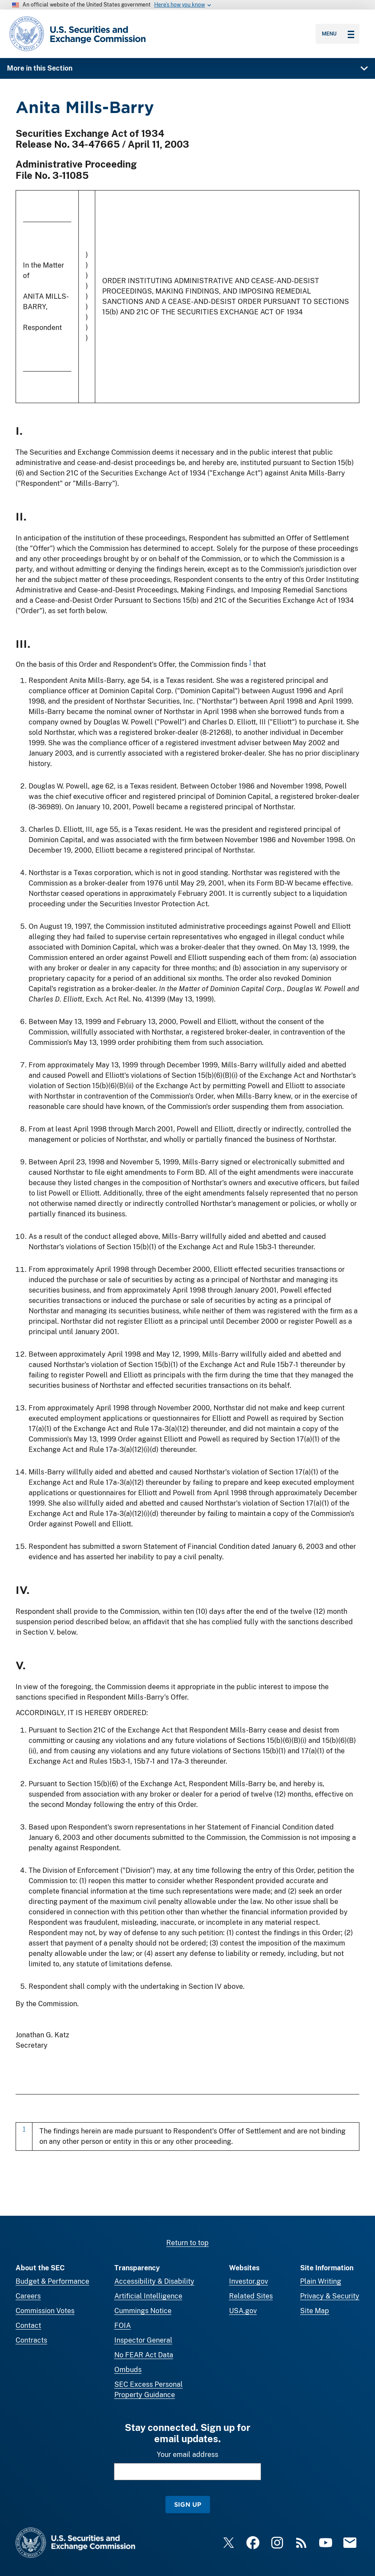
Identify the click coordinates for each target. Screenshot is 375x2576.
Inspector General (143, 2340)
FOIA (122, 2325)
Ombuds (128, 2370)
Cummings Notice (142, 2311)
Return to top (187, 2243)
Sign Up (187, 2504)
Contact (28, 2325)
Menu (338, 34)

■ ■ ■

Do this :: Please pull out every line of the rows above that contains the string "target", matching case exactly.

Completed exercise ::
Identify the click coordinates for each target. Screenshot is 375x2576.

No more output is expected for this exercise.